Anche questa storia inizia con un selfie: “Eee.. fatta! Ho un’altra foto da aggiungere al mio albo, l’albo dei morti viventi”. Benvenuti nell’ultima parodia scritta e disegnata da Leo Ortolani, The Walking Rat. Dopo Il signore degli Anelli, 300, Star Wars, Titanic e molti altri arriva la volta della serie a fumetti scritta da Robert Kirkman, che dal 2010 è anche una serie tv. È l’inizio di una trilogia che Ortolani ha scritto perché Kirkman l’ha battuto sul campo: «Sono un dissacratore, voglio sempre capire dov’è il trucco. È una maledizione, perché quando leggo o vado al cinema vedo subito il dietro le quinte. In The Walking Dead invece volti pagina e non sai cosa potrebbe accadere. Kirkman mi stupisce perché riesce a non farmi capire come ha fatto.

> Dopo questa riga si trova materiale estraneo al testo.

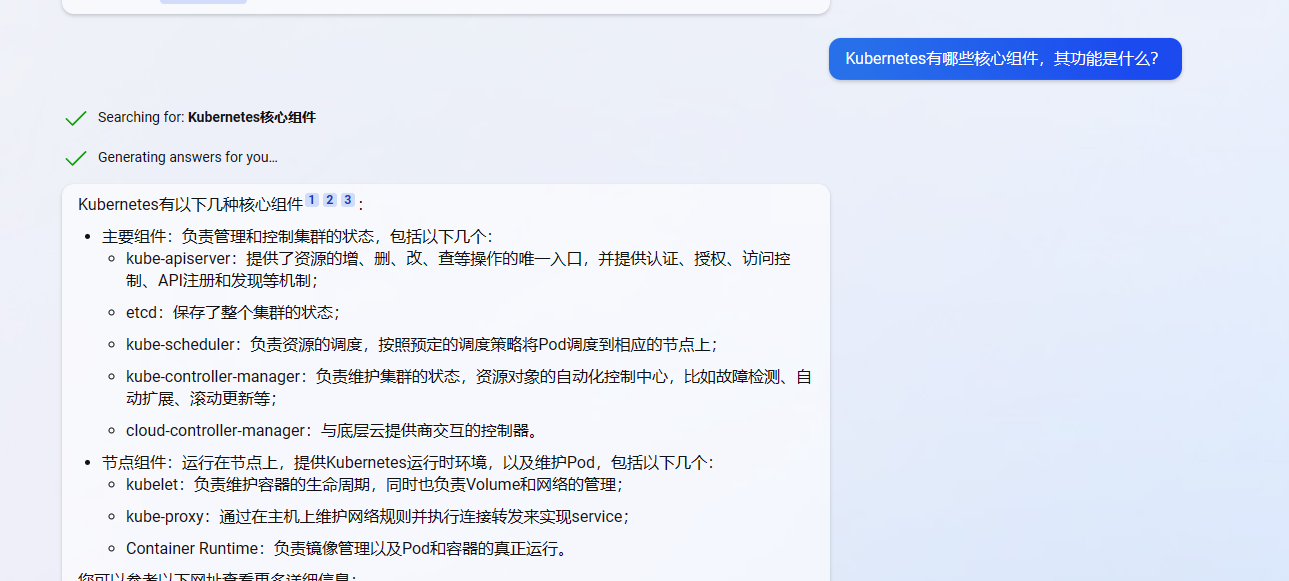Click the 'Generating answers for you…' status text

pyautogui.click(x=187, y=158)
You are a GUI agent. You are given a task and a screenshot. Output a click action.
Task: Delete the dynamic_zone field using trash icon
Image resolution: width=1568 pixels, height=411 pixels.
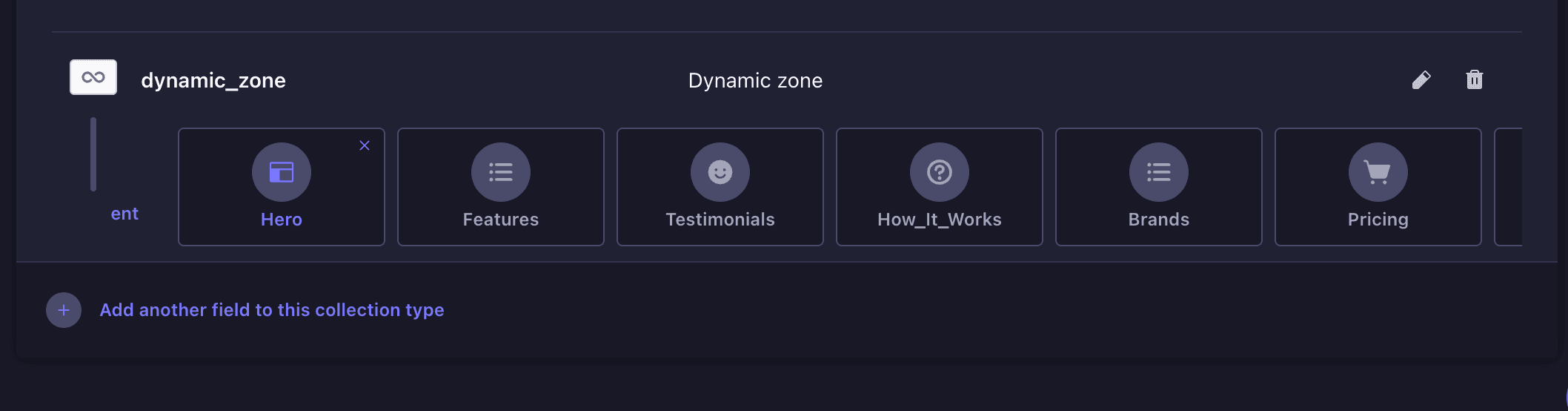tap(1474, 80)
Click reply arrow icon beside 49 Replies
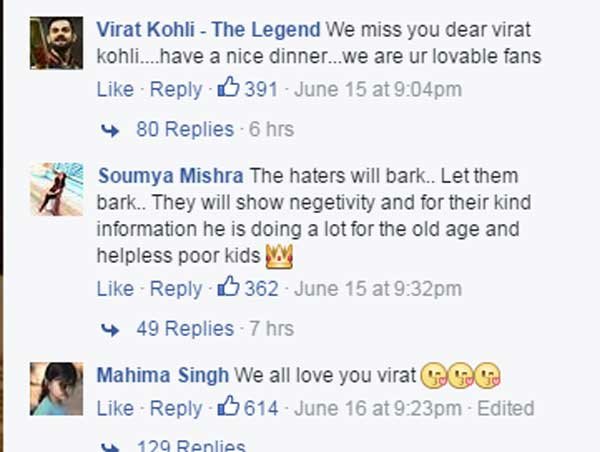Screen dimensions: 600x452 110,330
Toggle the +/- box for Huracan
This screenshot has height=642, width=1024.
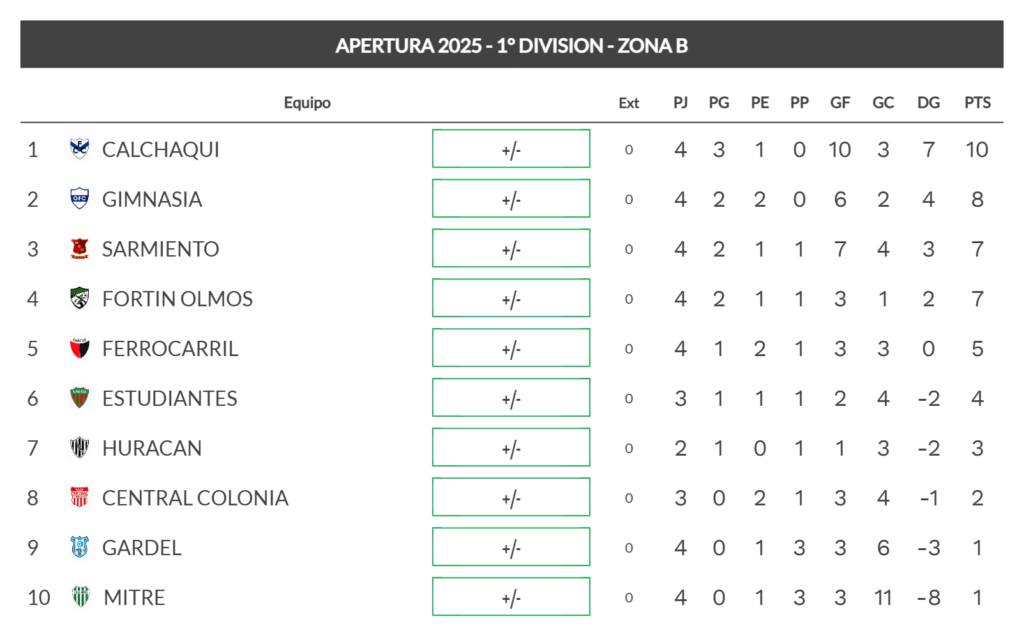coord(511,448)
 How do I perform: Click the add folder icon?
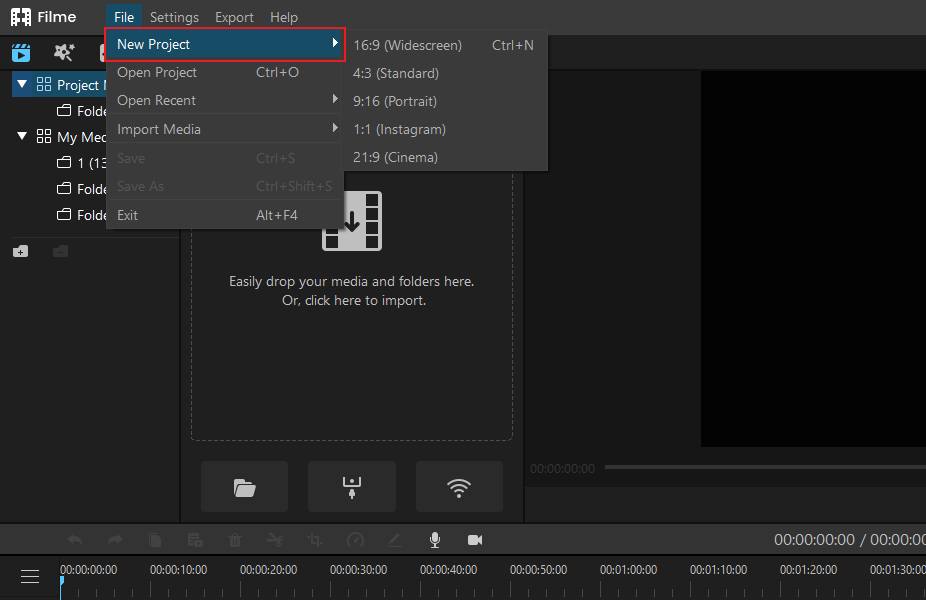21,252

Vedo il palcoscenico ma non le corde. Ti catapulta in uno scenario in cui ti senti protagonista e potresti morire da un momento all’altro».

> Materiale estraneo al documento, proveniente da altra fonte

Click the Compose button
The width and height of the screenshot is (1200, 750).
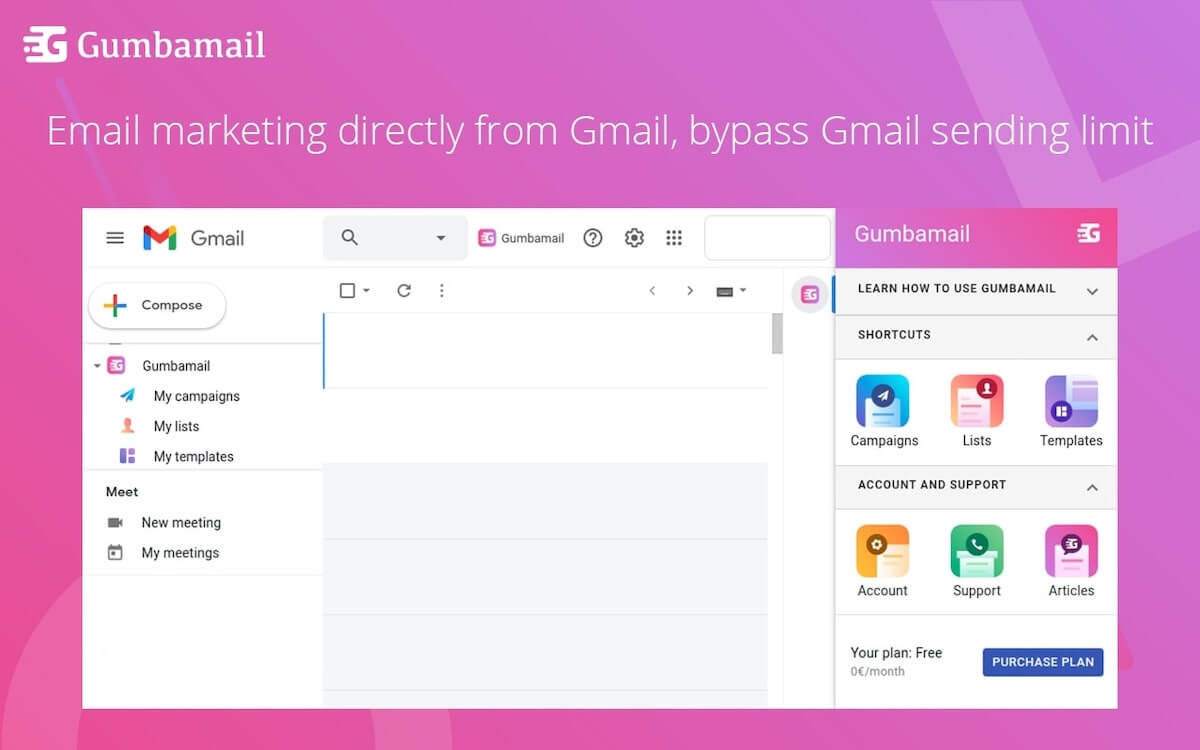[x=157, y=306]
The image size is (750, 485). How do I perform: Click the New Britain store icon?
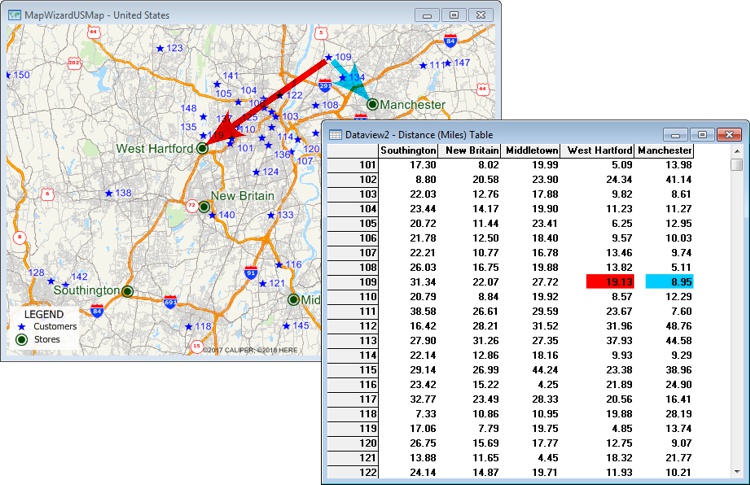tap(204, 207)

Per non correre rischi, Ortolani ha scelto un protagonista già morto. Tutta la storia è raccontata dal punto di vista di uno zombie, che ha perso la memoria ed è convinto di chiamarsi Puro Cotone perché “sono un tipo molto preciso ed è probabile che me lo sia scritto sui vestiti”. È un tipo paradossale, come sempre. È un morto vivente ma che non è morto dentro e che vive in una società di zombie che, in mancanza di aliti vitali, si lasciano andare. Il pericolo sono gli esseri umani, di cui si può far banchetto ma dai quali si rischia sempre di ricevere una pallottola in testa – che, come insegna Resident Evil, è l’unico modo per uccidere un morto vivente.

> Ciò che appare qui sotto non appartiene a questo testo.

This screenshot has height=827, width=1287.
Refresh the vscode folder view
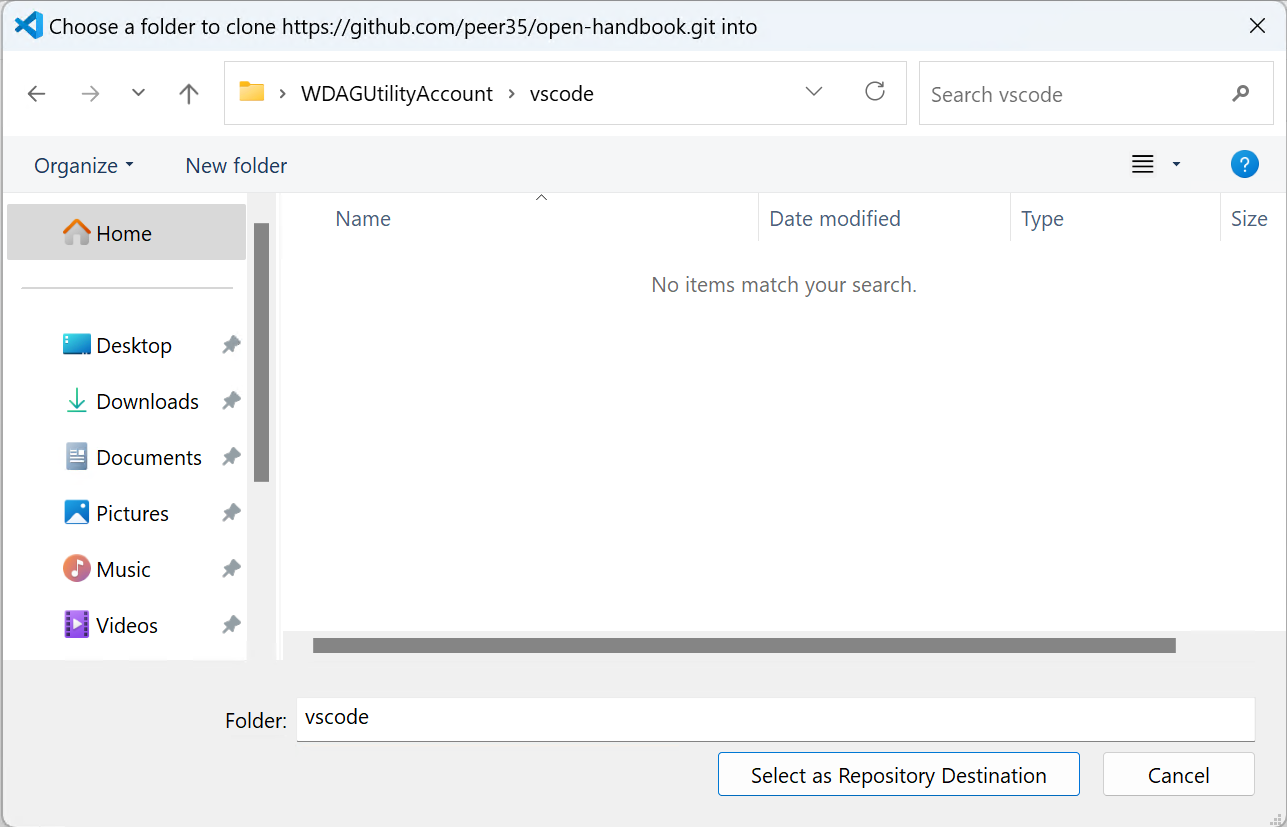(875, 93)
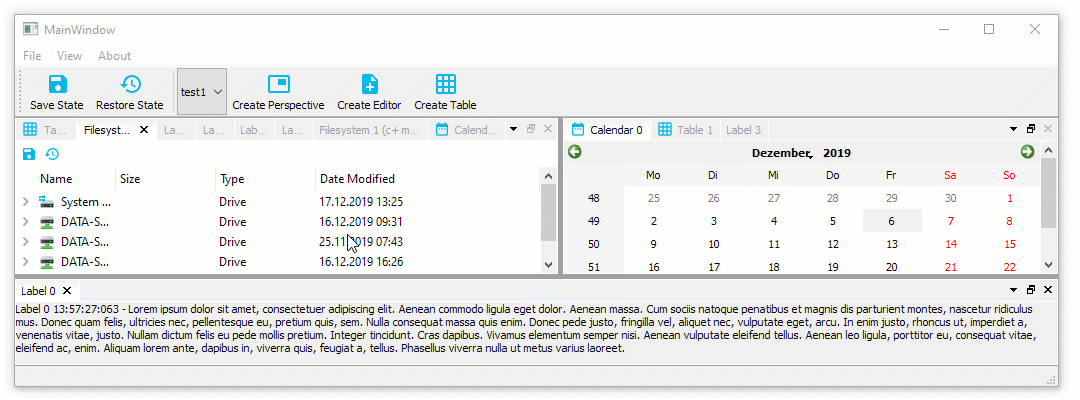Click the Create Table icon
Viewport: 1080px width, 400px height.
point(445,85)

I personaggi sono quelli della serie televisiva, perché semplifica le cose e perché, se non fosse stato per la trasposizione tv, Ortolani non avrebbe riscoperto il fumetto – l’aveva abbandonato perché non digeriva il disegnatore delle prime uscite, il “troppo fumettoso” Tony Moore. Tenetevi forte perché, come dice il protagonista, “ho due notizie, una buona e una cattiva. La fine del mondo è arrivata. Volete sapere la cattiva?”.